Senate Democrats, such as privacy advocate Sen. Ron Wyden (D-Ore.), had written a letter to DHS asking for more information on how such data was being used. On Wednesday morning, they disclosed that the department's inspector general would take up the matter.
“If federal agencies are tracking American citizens without warrants, the public deserves answers and accountability,” Wyden said in a statement. “I won’t accept anything less than a thorough and swift inspector general investigation that sheds light on CBP’s phone location data surveillance program.”
The lawsuit highlights how the explosion of private-sector data and location-tracking services can be leveraged by the government.
Government agencies typically need a warrant to access customer data directly from tech companies. But some have found a workaround by looking to buy similar information from third-party companies, a practice the ACLU argues deserves greater scrutiny and may in some cases be illegal.
Debates over how much access law enforcement should have to citizens' private information are as old as the Constitution itself. But they've taken on greater urgency in the digital era, particularly after Edward Snowden's revelations about the government's systematic surveillance of American citizens.
The ACLU argues the privacy battle goes beyond understanding how agencies use location data to enforce immigration laws. The group also seeks to “assess whether the government’s purchase of this sensitive data complies with constitutional and legal limitations and is subject to appropriate oversight and control.”
The ACLU has been trying to obtain more records about how government agencies have been using this data for more than nine months. But the group says those agencies have not shared any responsive documents to the organization’s Freedom of Information Act requests.
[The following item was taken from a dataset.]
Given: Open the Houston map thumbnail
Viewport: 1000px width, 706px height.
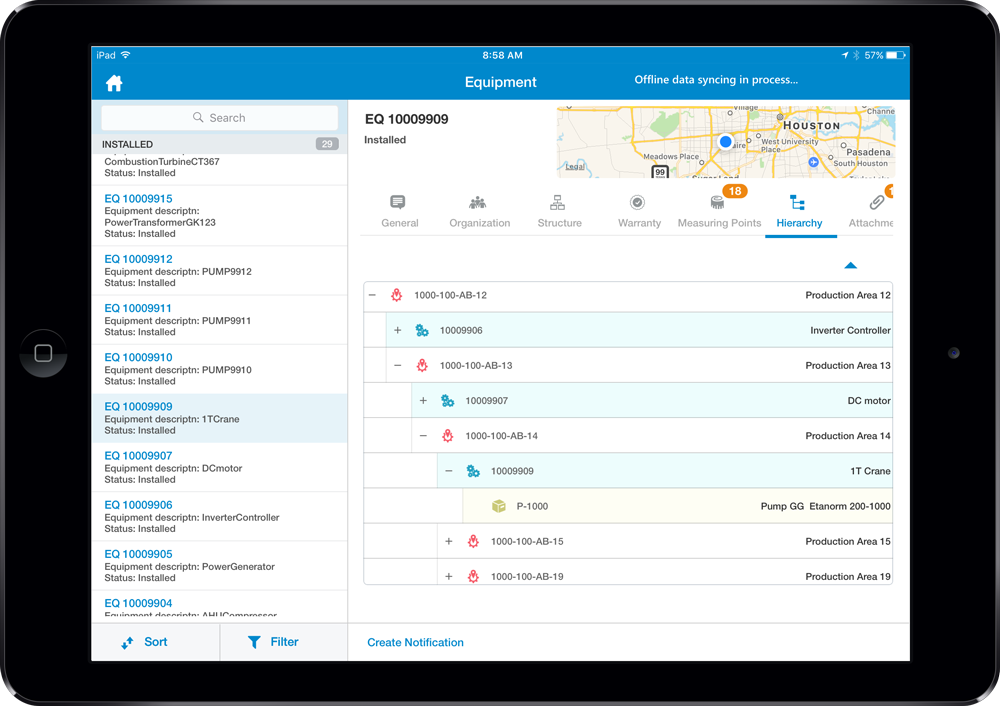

“We’re asking the agencies to turn over all records related to their purchase and use of cellphone location data, including contracts, policies and procedures for use, communications with companies, legal analyses, and more,” the nonprofit explained in a blog post.
Little is known about how DHS, CBP and ICE are using location data.
The data is collected from apps running on people’s phones. Often apps — including for games, weather and e-commerce — sell the data they’re collecting to data brokers, which then sell it to government agencies, according to the ACLU's lawsuit.
The Wall Street Journal’s Byron Tau and Michelle Hackman reported in February that ICE had used such data to identify immigrants who were later arrested, and CBP had employed it to look for cellphone data in specific areas, such as zones of the desert that border Mexico.
DHS did not immediately respond to a request for comment about the ACLU lawsuit. The agency and its counterparts acknowledged to the Journal in February that it had bought location data, but it declined to discuss how it was being used in law enforcement. CBP told the Journal it had privacy measures in place to ensure that it only accesses a small amount of location data, and that the data it uses is anonymized.
“While CBP is being provided access to location information, it is important to note that such information doesn’t include cellular phone tower data, is not ingested in bulk and doesn’t include the individual user’s identity, “a CBP spokesman told the Journal. “Tower data from cellphone companies, which can locate a specific phone, has been singled out by the Supreme Court for extra protection.”
The ACLU is questioning whether the government's purchase of location data is legal.
The group argues the agencies may be violating the Fourth Amendment in obtaining such data through the private sector and circumventing a traditional warrant process. The organization argues the agencies may be violating a precedent set in the Supreme Court's 2018 decision in Carpenter v. United States, which determined that law enforcement agencies can't request location information from a cellphone company without obtaining a search warrant.
“If law enforcement agencies can buy their way around the Fourth Amendment’s warrant requirement, the landmark protection announced by the Supreme Court in Carpenter will be in peril,” the ACLU wrote in a statement.
Senators began scrutinizing the agencies' use of location data earlier this year. Several Senate Democrats led by Wyden earlier this year wrote a letter to Joseph V. Cuffari, the DHS inspector general, looking to gain greater insight into any legal analysis conducted to ensure the CBP's use of location databases complied with the law. Senators said CBP asserted such analysis was privileged, and they disagree.
“CBP is not above the law and it should not be able to buy its way around the Fourth Amendment,” the senators wrote.